Phobias

Cards (16)

  • phobias: a group of mental disorders characterised by excessive and/or irrational anxiety towards a particular stimulus. These interfere with everyday life and can be triggered or learned.
  • agoraphobia: fear of being in public places where escape is difficult or where help is not available.
  • social phobias: fear of being judged by others, fear of embarrassment, fear of being humiliated.
  • specific phobias: fear of specific objects or situations that are often not dangerous (spiders, heights, seeing holes or blood etc).
  • emotional characteristics of phobias are excessive, irrational fears and feelings of panic and anxiety. These feelings are cued by the anticipation or exposure to a phobic stimulus.
  • behavioural characteristics of phobias are avoidance of a feared situation or freezing/fainting. often an immediate response to a feared situation or object is to attempt to avoid it, however, a stress response - fight or flight - kicks in causing the person to freeze or faint. avoidance causes interference with a person’s everyday life, making it a phobia rather than just a fear.
  • Cognitive characteristics of phobias relate to thought processes.

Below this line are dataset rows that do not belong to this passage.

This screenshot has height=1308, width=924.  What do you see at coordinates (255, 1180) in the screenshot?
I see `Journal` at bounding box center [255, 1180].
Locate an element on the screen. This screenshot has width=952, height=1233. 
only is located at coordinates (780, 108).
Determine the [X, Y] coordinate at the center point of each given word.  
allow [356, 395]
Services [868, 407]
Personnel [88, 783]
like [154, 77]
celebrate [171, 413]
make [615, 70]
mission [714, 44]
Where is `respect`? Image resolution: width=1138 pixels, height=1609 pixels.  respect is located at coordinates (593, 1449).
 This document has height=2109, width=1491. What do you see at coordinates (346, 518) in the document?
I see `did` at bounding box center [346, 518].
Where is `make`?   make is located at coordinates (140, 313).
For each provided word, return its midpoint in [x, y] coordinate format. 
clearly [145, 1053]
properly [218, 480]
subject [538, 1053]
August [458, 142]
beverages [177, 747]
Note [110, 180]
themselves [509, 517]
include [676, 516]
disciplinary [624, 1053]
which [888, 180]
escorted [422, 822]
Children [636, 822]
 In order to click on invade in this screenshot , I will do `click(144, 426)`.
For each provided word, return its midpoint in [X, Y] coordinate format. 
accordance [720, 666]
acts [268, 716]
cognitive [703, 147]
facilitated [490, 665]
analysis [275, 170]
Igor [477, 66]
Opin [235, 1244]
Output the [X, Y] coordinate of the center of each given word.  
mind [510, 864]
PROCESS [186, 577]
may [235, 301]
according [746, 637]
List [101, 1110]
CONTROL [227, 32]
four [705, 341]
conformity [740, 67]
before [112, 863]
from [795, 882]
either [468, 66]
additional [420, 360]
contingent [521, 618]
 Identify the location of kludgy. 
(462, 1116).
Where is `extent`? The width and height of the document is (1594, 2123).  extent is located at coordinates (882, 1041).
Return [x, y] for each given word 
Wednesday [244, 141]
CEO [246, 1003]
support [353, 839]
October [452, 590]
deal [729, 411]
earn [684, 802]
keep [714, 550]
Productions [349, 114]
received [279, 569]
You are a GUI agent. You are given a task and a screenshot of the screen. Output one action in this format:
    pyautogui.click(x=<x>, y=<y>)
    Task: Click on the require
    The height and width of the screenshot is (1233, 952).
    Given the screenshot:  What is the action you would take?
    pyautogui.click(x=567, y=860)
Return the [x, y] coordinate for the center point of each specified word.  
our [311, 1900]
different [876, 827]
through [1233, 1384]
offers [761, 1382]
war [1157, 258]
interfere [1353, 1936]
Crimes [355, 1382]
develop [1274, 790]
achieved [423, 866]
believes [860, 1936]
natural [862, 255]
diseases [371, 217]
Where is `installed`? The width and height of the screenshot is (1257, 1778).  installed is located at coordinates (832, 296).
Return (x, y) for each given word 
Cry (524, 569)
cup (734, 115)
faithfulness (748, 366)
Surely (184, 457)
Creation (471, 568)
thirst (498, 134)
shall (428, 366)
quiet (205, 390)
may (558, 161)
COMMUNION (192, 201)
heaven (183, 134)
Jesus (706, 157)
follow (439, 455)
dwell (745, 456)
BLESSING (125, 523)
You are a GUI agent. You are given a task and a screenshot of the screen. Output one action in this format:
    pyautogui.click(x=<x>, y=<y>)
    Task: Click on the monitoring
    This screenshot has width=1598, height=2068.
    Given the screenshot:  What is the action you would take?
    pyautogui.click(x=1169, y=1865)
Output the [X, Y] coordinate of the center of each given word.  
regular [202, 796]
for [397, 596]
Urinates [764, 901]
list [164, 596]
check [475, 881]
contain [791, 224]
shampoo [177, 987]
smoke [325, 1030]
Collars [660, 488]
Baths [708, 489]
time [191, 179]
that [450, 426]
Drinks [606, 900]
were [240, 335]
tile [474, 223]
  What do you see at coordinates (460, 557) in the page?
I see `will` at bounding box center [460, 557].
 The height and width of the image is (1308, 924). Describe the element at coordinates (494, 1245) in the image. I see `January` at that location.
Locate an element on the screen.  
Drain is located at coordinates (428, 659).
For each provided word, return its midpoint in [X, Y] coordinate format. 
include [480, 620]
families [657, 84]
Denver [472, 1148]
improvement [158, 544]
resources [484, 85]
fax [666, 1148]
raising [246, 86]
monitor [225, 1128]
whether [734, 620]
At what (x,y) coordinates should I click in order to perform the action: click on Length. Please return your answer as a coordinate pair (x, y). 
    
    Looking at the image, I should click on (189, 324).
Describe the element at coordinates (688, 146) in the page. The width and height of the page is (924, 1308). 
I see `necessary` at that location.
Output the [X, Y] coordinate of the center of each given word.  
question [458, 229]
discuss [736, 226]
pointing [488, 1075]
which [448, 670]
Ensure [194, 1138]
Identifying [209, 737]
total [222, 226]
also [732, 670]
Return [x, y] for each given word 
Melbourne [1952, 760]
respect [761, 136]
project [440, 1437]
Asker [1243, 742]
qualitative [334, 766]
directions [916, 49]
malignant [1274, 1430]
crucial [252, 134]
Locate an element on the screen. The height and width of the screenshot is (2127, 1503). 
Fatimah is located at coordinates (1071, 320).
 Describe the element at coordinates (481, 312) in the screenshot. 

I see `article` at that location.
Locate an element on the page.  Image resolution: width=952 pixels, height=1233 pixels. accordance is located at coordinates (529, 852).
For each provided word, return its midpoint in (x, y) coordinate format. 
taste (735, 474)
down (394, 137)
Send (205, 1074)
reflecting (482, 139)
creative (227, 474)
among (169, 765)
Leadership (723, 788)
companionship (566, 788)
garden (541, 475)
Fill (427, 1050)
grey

A defining thought of phobias is their irrationality - the fear is not based on any real danger and the fear will not stop even if logic is applied, eg a person is phobic to flying but they know that flying is safe.
  • The behavioural approach to explaining phobias: the behaviourist approach suggests that phobias are learned through classical conditioning and maintained by operant conditioning in the two-process model.
  • Initiation of a phobia: acquired through association between a neutral stimulus, and an unconditioned stimulus being repeatedly paired, leading to the conditioned response of fear and the phobia as a conditioned stimulus.
  • Evidence of research for the behaviourist approach to phobias?
    John watson - Little Albert study
  • maintaining a phobia: avoidance is negatively reinforced. operant conditioning - behaviour more likely to be repeated if the outcome is rewarding, avoidance of a phobic stimulus reduces the unpleasant feeling (fear) thus negatively reinforcing the behaviour.
  • social learning and phobias: phobias may be learned by imitating the behaviour of others, eg a parent with an extreme fear of spiders could cause a child to also develop the fear because the behaviour appears rewarding (attention).
  • Strength of social learning and phobias
    -research support
    -Bandura and Rosenthal - a model acted in pain every time a buzzer sounded, ppts that observed this showed an emotional response to the buzzer
    -shows that fears can develop by modelling
  • limitation of phobia explanation
    -incomplete explanation.
    -a neutral stimulus associated with a feared experience should result in a phobia, but this is not always true eg not everyone who is bitten by a dog (fearful experience) develops a phobia.
    -Diathesis stress model: people inherit genetic vulnerabilities to developing disorders, and phobias are triggered by a life event.
    -the explanation is incomplete as it suggests only people with genetic vulnerability can acquire phobias.
  • limitation of phobia Explanation
    -two-process model ignores cognitive factors
    -there are cognitive aspects to phobias that cannot be explained by behaviourism. Phobias can develop by irrational thinking, eg potential dangers in a perfectly safe situation.
    -alternative explanation: cognitive approach and CBT more successful in treating phobias than behaviourist.
  • strength of phobia explanation
    -two process model supported by research
    -people with phobias recall a specific moment where they acquired their phobia, eg panic attack in a social setting (Sue et al).
    -However such traumatic incident can also be forgotten; different phobias can have different origins.
    -demonstrates the importance of classical conditioning, however other factors need to be considered in their maintenance.